| Work required |
Find the line that contains "1024x455 pixels." in the entries below. Restate it and every line after it, word for word, with no pictures.

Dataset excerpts
★ ★ ★ ★

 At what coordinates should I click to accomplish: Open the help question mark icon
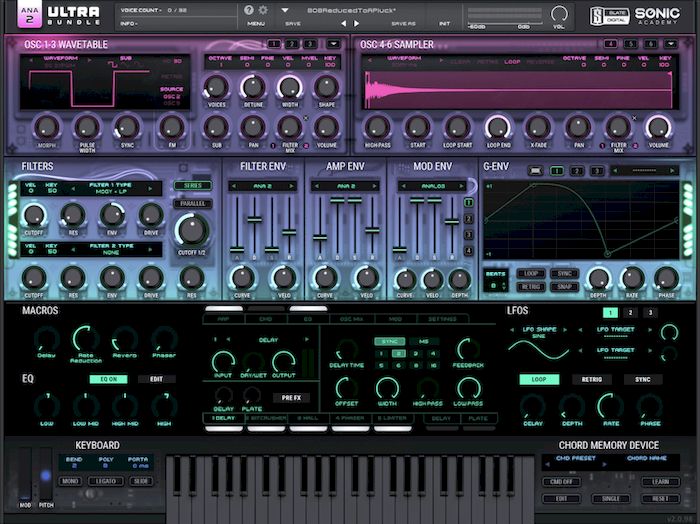click(249, 10)
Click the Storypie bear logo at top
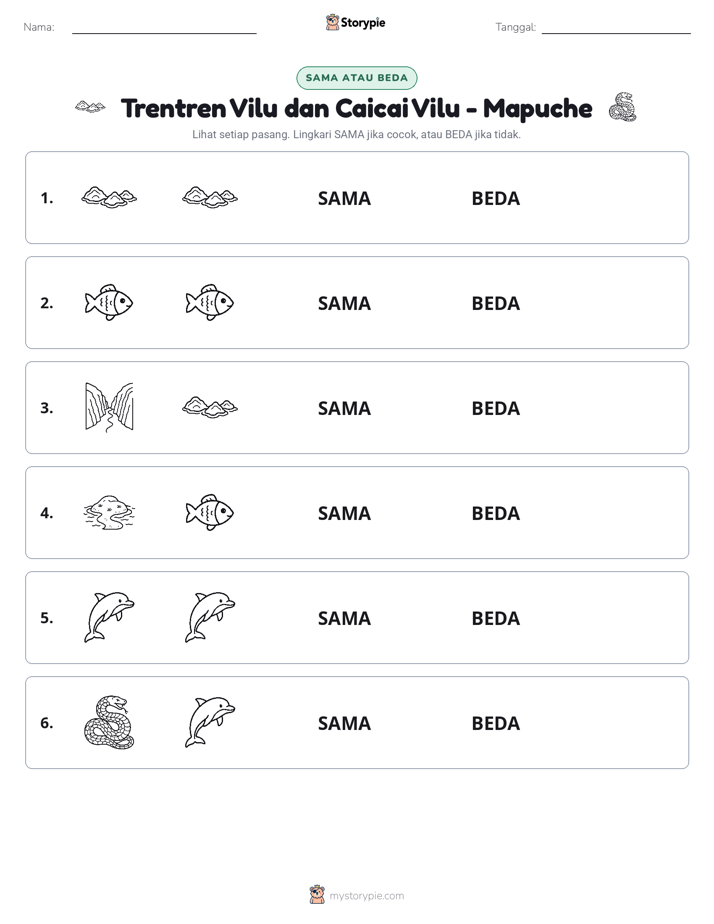This screenshot has width=714, height=924. click(332, 22)
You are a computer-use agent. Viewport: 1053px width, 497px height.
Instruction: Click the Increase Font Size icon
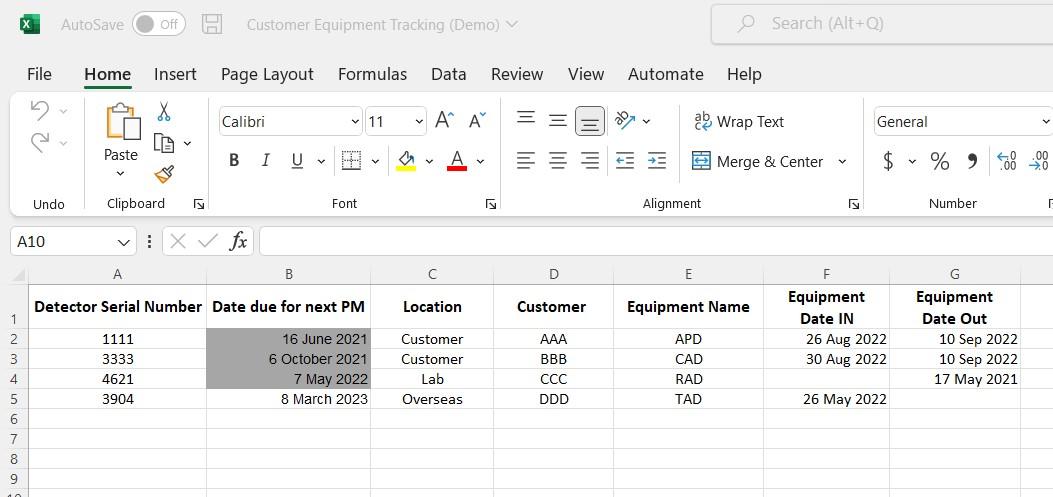pos(444,121)
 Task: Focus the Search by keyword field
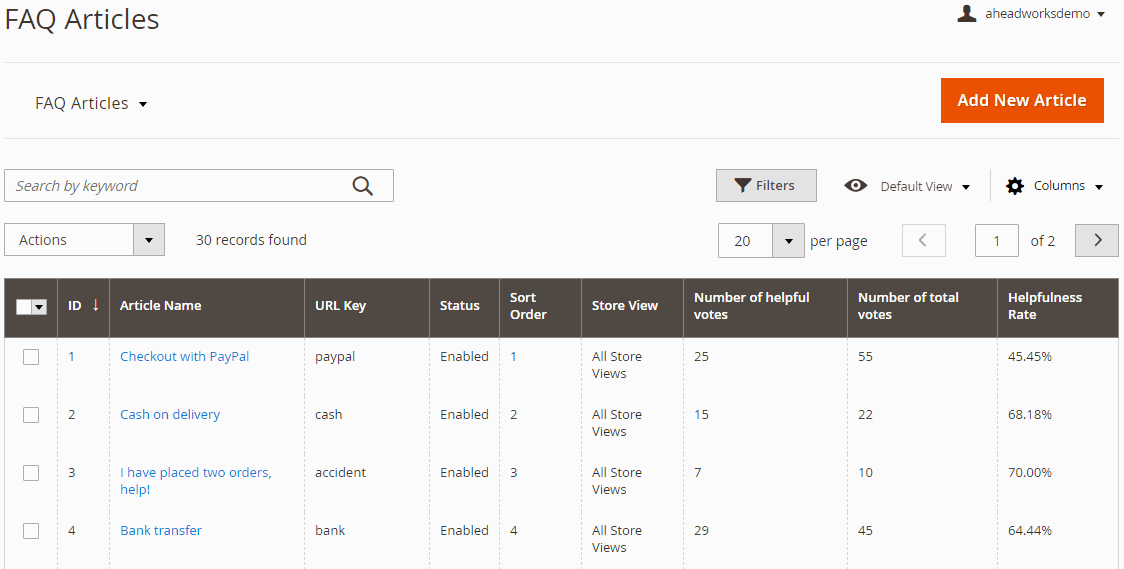coord(179,186)
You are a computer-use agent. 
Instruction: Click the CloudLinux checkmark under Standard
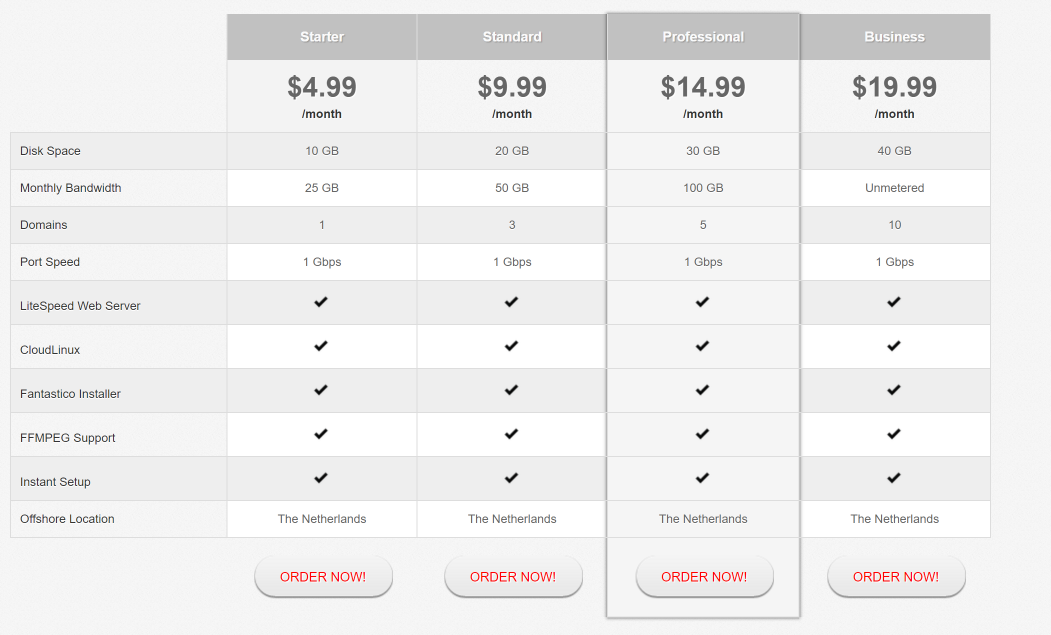coord(511,346)
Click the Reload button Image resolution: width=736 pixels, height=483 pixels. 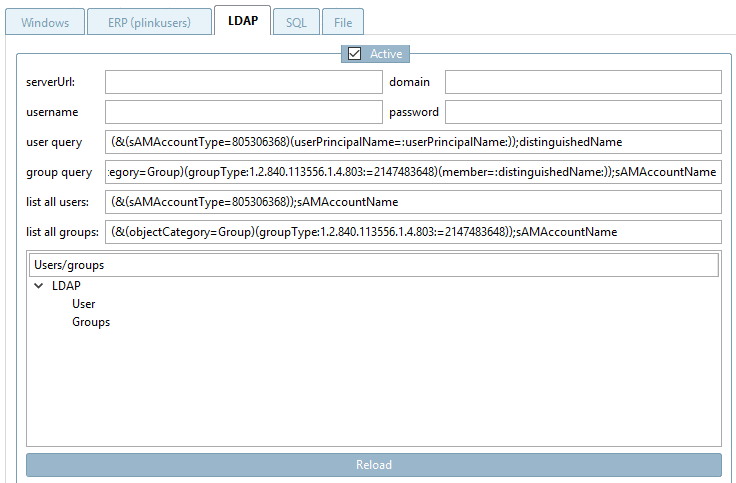(x=374, y=465)
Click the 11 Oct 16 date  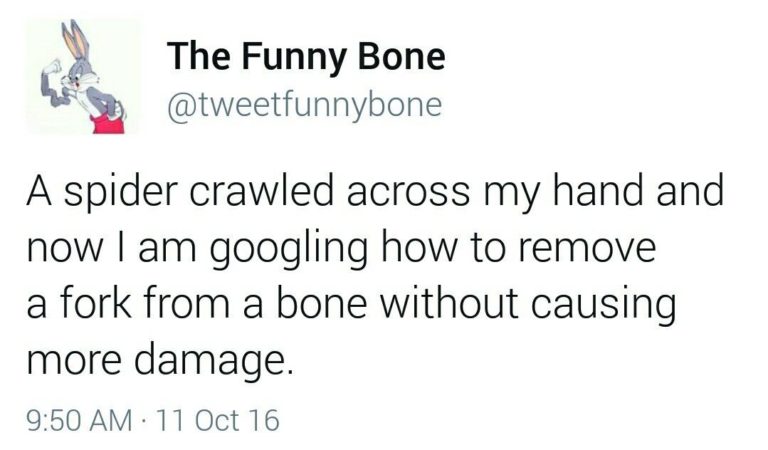point(219,419)
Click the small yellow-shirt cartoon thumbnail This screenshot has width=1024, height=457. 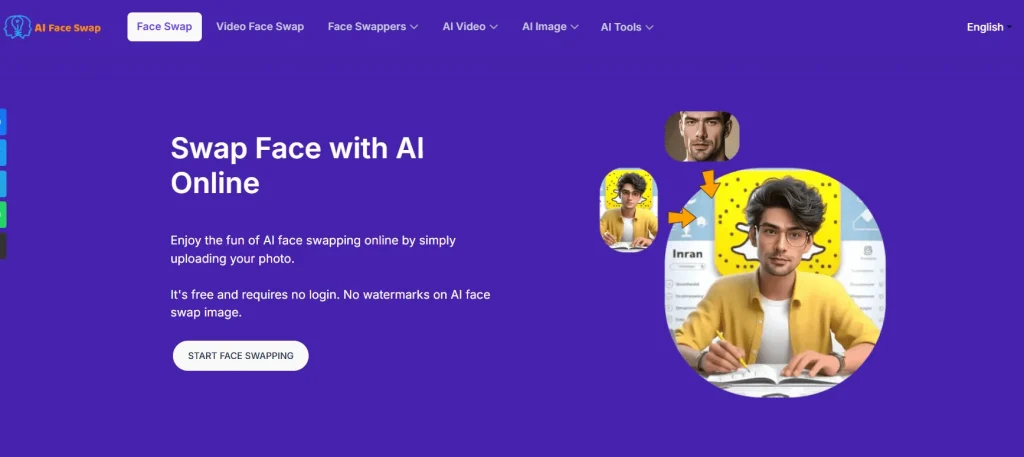point(629,210)
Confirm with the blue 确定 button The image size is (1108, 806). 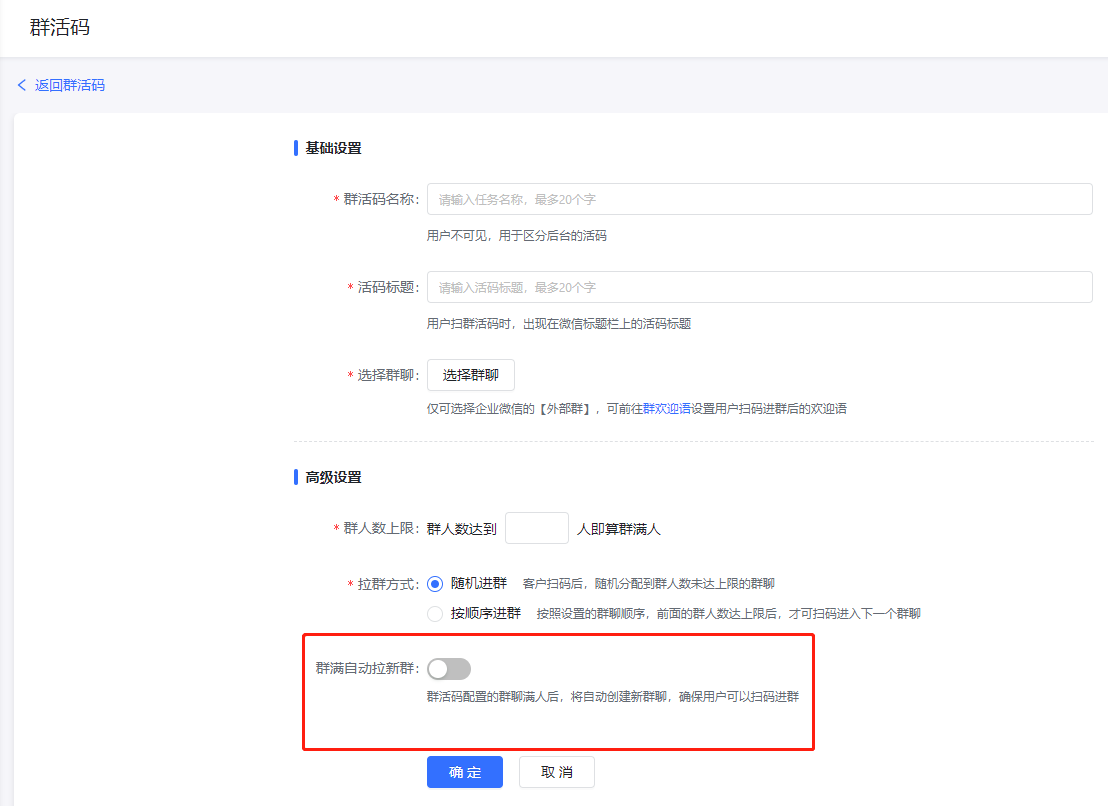click(x=464, y=772)
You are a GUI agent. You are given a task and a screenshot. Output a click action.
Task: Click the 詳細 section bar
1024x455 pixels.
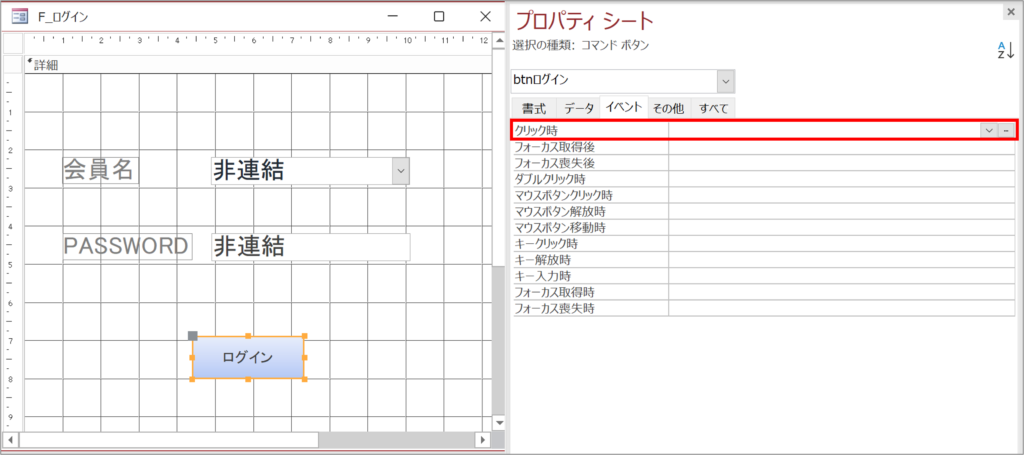pyautogui.click(x=250, y=65)
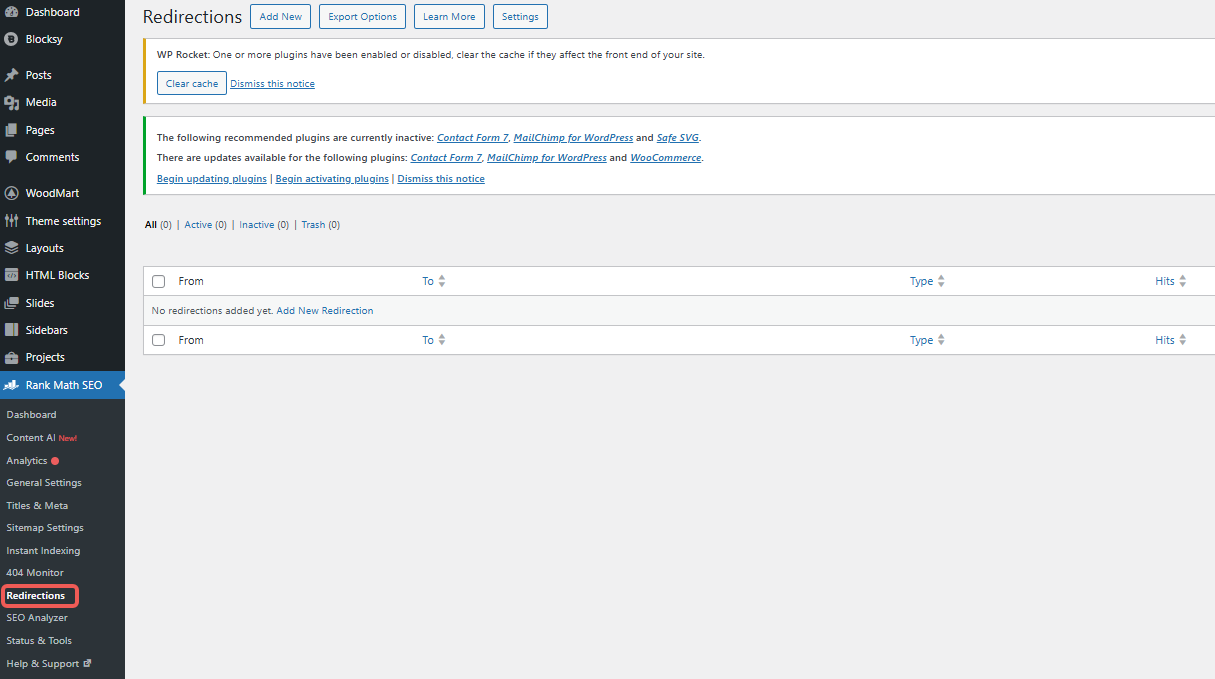Click the Media icon in sidebar

click(x=12, y=102)
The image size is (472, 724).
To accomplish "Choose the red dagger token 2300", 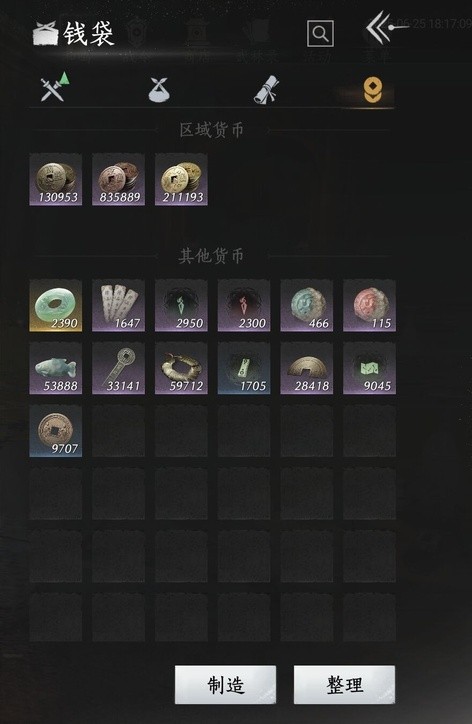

★ ★ ★ ★

| Exercise response |
1024x455 pixels.
pyautogui.click(x=250, y=65)
Click the Media icon in sidebar

click(x=12, y=102)
The image size is (472, 724).
To accomplish "Choose the red dagger token 2300", 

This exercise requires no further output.